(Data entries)
● ● ● ●
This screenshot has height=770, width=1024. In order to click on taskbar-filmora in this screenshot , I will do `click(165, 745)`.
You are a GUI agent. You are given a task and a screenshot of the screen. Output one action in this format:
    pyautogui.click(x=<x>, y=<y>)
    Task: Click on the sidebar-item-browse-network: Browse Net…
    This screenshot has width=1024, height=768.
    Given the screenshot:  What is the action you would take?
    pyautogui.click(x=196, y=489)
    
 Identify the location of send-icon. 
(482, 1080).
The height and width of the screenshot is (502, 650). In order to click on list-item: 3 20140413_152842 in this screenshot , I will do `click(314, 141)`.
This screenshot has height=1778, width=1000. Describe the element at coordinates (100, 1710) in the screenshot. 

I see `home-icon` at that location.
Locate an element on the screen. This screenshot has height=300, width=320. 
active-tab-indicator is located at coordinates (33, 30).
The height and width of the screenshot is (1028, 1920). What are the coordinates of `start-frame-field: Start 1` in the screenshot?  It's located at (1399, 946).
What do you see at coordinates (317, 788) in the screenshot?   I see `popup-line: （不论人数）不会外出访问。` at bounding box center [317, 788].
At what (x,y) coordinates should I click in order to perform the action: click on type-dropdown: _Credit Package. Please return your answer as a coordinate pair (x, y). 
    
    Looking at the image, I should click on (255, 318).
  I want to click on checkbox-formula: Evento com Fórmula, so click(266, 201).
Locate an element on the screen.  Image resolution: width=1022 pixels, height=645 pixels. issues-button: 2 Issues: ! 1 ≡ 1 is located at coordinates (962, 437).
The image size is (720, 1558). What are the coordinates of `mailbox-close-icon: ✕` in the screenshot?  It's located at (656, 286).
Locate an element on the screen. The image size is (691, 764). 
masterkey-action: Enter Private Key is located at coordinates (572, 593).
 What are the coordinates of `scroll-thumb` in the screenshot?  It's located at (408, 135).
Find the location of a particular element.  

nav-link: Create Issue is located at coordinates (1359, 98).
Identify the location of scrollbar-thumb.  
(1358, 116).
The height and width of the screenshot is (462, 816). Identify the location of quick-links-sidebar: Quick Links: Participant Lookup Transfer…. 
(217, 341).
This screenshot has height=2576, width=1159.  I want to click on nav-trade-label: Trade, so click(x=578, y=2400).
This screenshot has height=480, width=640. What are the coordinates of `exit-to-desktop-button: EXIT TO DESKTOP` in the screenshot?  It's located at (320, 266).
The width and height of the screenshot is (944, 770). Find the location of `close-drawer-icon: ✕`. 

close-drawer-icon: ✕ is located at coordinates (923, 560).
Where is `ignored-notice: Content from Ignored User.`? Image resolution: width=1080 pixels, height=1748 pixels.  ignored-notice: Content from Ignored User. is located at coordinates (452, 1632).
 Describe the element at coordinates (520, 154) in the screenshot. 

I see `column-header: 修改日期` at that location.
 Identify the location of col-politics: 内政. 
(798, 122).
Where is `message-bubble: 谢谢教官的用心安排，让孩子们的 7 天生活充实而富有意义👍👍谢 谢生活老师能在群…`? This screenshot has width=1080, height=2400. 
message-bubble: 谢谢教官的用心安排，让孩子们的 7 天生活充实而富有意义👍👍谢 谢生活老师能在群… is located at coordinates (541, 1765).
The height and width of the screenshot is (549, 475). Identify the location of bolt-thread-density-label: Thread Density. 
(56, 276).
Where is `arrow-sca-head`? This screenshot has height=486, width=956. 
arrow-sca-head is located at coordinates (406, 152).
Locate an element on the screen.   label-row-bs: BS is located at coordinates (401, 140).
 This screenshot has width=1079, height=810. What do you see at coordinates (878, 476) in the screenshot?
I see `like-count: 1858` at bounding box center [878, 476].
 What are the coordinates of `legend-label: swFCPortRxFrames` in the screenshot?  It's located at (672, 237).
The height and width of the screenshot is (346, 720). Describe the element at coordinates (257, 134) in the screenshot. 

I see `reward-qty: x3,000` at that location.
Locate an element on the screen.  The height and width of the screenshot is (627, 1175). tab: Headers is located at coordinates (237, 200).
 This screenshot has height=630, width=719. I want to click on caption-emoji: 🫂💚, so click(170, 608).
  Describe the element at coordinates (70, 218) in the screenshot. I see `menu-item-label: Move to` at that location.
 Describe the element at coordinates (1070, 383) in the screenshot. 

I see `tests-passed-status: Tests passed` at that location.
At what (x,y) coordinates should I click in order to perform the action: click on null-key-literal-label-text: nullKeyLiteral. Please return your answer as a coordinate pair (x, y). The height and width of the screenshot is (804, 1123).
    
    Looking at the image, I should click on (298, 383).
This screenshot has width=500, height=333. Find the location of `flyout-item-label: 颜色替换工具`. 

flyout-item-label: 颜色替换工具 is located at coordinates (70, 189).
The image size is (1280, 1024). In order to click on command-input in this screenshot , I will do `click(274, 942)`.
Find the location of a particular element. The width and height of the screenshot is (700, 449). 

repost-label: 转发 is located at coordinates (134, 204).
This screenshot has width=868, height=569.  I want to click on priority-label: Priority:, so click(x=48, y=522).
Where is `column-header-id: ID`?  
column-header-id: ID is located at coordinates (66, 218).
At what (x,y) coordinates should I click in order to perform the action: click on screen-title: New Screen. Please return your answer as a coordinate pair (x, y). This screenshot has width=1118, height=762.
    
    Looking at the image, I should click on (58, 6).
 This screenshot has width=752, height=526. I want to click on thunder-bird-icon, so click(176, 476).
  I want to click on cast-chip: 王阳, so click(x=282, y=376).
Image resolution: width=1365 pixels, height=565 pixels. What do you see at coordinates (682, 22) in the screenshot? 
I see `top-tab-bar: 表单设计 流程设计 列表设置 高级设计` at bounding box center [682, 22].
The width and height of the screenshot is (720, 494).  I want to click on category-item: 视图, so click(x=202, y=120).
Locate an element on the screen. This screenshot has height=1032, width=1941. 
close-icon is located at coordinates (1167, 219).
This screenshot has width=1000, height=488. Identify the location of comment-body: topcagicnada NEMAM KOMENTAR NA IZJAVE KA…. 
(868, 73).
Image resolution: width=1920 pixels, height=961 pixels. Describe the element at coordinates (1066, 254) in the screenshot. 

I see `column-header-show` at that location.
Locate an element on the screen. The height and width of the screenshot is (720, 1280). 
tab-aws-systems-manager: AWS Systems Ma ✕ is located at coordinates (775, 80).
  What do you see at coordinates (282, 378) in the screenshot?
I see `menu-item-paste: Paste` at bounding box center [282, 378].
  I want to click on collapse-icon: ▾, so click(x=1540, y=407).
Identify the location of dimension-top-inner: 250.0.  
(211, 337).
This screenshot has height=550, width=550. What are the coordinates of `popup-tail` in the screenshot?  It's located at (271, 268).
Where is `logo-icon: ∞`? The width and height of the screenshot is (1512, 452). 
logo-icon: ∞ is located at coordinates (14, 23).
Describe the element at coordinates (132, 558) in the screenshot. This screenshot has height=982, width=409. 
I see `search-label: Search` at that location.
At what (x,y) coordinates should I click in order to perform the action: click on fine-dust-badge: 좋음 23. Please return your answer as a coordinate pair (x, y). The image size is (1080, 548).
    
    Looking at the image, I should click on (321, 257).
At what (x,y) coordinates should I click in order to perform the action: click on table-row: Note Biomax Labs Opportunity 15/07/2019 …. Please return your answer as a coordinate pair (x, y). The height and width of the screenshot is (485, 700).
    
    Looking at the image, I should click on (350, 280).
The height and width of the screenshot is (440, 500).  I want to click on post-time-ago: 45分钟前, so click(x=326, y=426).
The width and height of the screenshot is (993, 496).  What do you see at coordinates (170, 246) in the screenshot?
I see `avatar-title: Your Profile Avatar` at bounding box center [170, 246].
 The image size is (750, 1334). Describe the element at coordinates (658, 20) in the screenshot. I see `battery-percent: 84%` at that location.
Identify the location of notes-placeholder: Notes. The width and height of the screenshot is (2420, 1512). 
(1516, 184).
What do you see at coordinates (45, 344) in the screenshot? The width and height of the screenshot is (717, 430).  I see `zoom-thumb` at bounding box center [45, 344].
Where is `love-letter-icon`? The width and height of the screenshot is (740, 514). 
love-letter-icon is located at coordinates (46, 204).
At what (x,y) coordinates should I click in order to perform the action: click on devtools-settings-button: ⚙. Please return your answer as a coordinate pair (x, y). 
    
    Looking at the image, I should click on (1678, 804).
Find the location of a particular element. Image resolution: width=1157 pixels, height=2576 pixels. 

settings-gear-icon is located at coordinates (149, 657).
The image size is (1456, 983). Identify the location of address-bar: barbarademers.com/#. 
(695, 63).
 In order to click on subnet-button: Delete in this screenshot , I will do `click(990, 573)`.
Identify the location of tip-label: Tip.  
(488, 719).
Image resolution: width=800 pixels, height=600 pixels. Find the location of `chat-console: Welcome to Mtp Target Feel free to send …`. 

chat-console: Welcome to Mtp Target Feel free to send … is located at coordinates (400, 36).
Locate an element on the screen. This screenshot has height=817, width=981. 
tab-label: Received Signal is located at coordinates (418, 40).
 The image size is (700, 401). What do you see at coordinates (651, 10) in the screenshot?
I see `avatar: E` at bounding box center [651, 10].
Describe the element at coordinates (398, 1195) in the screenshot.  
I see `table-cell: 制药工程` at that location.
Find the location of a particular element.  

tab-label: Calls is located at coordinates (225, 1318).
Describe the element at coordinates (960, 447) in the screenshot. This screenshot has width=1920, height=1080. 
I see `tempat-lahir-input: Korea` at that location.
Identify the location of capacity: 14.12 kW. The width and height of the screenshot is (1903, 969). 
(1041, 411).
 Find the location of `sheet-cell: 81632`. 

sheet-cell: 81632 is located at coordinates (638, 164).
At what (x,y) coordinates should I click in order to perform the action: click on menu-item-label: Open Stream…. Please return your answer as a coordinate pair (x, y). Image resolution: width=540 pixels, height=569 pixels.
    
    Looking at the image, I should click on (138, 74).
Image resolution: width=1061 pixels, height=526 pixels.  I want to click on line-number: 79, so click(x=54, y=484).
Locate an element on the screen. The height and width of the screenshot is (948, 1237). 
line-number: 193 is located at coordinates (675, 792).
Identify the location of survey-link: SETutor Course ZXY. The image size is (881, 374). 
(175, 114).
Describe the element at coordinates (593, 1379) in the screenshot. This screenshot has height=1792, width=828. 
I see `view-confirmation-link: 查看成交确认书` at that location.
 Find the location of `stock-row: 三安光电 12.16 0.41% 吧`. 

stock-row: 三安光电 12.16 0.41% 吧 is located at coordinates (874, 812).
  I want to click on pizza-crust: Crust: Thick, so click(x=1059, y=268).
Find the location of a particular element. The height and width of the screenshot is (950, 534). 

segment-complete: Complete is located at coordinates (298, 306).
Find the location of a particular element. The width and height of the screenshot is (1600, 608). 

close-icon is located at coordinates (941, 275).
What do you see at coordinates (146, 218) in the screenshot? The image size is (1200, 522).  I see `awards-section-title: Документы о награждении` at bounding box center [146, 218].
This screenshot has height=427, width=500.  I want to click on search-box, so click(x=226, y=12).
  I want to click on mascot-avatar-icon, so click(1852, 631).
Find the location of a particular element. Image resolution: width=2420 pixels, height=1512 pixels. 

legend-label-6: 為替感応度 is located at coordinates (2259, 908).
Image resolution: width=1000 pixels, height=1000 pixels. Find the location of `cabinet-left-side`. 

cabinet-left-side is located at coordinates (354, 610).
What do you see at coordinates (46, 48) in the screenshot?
● ● ● ●
> [PROBLEM STATEMENT] Quote the items word for word, from the start through the line that contains "The height and width of the screenshot is (502, 650).".

> [EXERCISE SOLUTION]
This screenshot has height=770, width=1024. In order to click on taskbar-filmora in this screenshot , I will do `click(165, 745)`.
You are a GUI agent. You are given a task and a screenshot of the screen. Output one action in this format:
    pyautogui.click(x=<x>, y=<y>)
    Task: Click on the sidebar-item-browse-network: Browse Net…
    This screenshot has width=1024, height=768.
    Given the screenshot:  What is the action you would take?
    pyautogui.click(x=196, y=489)
    
 Identify the location of send-icon. 
(482, 1080).
The height and width of the screenshot is (502, 650). In order to click on list-item: 3 20140413_152842 in this screenshot , I will do `click(314, 141)`.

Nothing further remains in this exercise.